Atul J. Butte is a biomedical informatics researcher and biotechnology entrepreneur. He is currently the Priscilla Chan and Mark Zuckerberg Distinguished Professor at the University of California, San Francisco. Since April 2015, Butte has serves as inaugural director of UCSF's Bakar Computational Health Sciences Institute.

Previously, Butte was Chief of the Division of Systems Medicine at Stanford University School of Medicine and Lucile Packard Children's Hospital where he held the position of an associate professor of pediatrics and (by courtesy) computer science and immunology & rheumatology.

Education 
Butte attended Brown University, where he studied computer science as an undergrad. As a member of the school's Program in Liberal Medical Education he was guaranteed acceptance to Brown's Alpert Medical School, where he obtained his MD in 1995.

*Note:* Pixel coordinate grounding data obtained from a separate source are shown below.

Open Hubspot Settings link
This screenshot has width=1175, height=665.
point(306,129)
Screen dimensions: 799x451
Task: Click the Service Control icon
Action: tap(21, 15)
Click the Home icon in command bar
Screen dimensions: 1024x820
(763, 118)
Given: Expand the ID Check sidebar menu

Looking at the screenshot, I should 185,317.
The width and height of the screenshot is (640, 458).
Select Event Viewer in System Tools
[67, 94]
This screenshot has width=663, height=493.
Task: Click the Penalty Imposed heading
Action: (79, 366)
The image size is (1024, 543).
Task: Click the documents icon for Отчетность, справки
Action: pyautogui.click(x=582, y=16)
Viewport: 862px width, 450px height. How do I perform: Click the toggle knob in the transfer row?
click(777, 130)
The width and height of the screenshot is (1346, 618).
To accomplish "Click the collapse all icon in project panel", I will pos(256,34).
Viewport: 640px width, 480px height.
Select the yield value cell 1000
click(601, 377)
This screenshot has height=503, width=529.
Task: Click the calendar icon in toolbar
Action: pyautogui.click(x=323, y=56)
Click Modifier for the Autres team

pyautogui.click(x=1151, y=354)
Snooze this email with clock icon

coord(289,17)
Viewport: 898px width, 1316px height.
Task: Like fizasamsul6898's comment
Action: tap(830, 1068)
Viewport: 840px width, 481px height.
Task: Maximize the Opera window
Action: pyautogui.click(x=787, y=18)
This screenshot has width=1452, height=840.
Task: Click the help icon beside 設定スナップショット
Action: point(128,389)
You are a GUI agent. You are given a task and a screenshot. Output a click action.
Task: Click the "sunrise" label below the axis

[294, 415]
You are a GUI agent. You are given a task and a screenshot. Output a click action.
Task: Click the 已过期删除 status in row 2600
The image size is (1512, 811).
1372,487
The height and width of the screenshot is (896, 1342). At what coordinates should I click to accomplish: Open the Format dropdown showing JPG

Butte completed a residency in pediatrics and a fellowship in pediatric endocrinology, both at Children's Hospital Boston. In 2004, he completed a Ph.D. from the Harvard–MIT Division of Health Sciences and Technology, supervised by Dr. Isaac Kohane.

Career 
Butte has an h-index of over 85 and is recognized by Publons as a highly cited researcher. He has also founded two biotechnology companies (Personalis and NuMedii) and wrote one of the first books on microarray analysis, Microarrays for an Integrative Genomics.

In April 2012, Butte delivered a TEDMED talk describing his lab's development of techniques using massive amount of publicly available biomedical research data to make new discoveries without running a wet-lab and actually outsourcing experiments using assaydepot.com.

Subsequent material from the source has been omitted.